The legislation, which Texas Gov. Greg Abbott (R) signed into law in May, prohibits physicians from conducting abortions after fetal cardiac activity is recorded, with an exception for medical emergencies. That detection can happen as early as six weeks, before some people know they’re pregnant.
Abortion rights groups cite statistics showing that about 85 to 90 percent of people who get an abortion in Texas are at least six weeks into their pregnancy. Providers warn that the law will force women to consider seeking reproductive care in other states, if they have the financial means. In particular, young women, women of color and immigrant women are expected to be disproportionately impacted by the legislation, they said.
The Oklahoma City and Wichita branches of the organization Trust Women have seen a rise in appointments from Texas patients seeking abortions in recent weeks, the group said in a news release.
Other six-week bans have been tested in the courts, but experts describe the Texas law as “unique” because it’s enforced by private citizens instead of public authorities. Under the new statute, private residents are incentivized to sue anyone who provides or aids and abets in an abortion, with the possibility of receiving at least $10,000 if their lawsuit is successful.
That level of civil enforcement “has never been tried to this extent before,” said Joe Pojman, the executive director of Texas Alliance for Life.
“I think the nation may well be looking to see whether this method of enforcement will survive federal and state court challenges,” he said. “This may be a dress rehearsal for the time in a matter of months that the Supreme Court does allow states to fully protect unborn babies from abortion.”
Hearron, of the Center for Reproductive Rights, cautioned that the enforcement method could have implications well beyond the abortion debate.

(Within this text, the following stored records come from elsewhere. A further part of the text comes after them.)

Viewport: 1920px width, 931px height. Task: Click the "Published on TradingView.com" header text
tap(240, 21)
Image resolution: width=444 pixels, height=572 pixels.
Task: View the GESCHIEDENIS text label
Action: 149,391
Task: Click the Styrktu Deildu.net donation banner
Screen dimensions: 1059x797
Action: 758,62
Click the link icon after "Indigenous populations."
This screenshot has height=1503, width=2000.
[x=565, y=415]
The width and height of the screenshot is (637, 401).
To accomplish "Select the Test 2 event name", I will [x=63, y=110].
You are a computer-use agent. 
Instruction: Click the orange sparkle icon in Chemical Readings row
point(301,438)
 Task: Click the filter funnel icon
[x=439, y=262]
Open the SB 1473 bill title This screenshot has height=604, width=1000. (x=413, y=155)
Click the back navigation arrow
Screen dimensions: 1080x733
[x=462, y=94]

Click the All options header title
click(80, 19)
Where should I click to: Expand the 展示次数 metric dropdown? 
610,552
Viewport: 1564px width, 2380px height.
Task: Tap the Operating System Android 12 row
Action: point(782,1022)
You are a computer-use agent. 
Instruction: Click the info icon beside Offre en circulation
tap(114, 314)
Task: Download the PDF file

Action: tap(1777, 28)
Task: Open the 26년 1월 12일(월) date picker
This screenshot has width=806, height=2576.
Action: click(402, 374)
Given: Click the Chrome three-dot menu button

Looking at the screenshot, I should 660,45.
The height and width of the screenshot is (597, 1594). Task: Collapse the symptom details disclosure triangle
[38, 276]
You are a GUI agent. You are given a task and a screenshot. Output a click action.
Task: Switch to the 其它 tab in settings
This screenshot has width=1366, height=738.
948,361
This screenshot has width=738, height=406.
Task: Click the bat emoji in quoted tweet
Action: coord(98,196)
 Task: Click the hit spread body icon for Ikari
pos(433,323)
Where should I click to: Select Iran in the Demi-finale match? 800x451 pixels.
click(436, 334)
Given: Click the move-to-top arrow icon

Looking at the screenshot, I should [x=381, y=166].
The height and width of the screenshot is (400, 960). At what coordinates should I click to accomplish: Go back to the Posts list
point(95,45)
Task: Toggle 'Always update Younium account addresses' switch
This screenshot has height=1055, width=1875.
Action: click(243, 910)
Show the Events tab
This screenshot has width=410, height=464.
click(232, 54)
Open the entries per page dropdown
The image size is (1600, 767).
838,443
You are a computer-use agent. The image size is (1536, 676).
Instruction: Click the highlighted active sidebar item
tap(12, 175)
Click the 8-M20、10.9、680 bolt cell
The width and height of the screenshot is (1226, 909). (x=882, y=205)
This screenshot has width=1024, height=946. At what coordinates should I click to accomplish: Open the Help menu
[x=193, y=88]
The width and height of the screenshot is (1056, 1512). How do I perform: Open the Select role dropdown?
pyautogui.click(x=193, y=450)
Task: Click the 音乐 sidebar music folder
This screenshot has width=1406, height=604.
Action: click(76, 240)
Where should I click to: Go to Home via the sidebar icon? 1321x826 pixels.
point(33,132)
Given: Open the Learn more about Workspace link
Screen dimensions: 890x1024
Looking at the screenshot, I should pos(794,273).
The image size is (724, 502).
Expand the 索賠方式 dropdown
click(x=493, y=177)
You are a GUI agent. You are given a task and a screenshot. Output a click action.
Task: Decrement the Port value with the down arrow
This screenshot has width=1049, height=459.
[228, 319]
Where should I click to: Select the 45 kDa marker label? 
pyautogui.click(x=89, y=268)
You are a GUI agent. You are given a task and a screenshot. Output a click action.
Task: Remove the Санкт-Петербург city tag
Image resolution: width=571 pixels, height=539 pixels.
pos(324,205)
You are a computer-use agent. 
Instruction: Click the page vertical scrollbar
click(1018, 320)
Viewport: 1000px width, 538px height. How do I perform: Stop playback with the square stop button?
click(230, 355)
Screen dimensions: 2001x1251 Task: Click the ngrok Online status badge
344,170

“Regardless of what someone thinks about this issue, everybody should be very concerned that Texas can do this because a state can simply outsource its enforcement authority to private citizens and … deputize them to sue people for simply exercising a fundamental right that’s recognized by the Constitution and the Bill of Rights,” he said.
Several abortion providers filed a lawsuit against the legislation in July, hoping to prevent it from taking effect. But the U.S. Court of Appeals for the 5th Circuit effectively paused the legal challenge, prompting the challengers to file an emergency request to the Supreme Court to block the law. As of Wednesday evening, the justices had not acted on the request.
“It felt a little bit like ping pong in the last number of days as we've hopped around various parts of the judiciary,” said Elizabeth Sepper, a professor of law at the University of Texas at Austin. “I think it's going to continue to feel that way, at least for the foreseeable future.”
Sepper said “it’s clear” the law is “unconstitutional” because it violates the almost 50-year-old precedent set by the Roe v. Wade ruling, which prohibits states from banning abortion before a fetus is viable, typically around 24 weeks of pregnancy.
But the landmark 1973 decision could be in jeopardy as the Supreme Court prepares to review the Mississippi case next term, with a decision expected by next summer, just months before the midterm elections.
Former President Trump’s nomination of Justice Amy Coney Barrett gave the court a conservative 6-3 majority, emboldening anti-abortion legislation and sparking new legal challenges.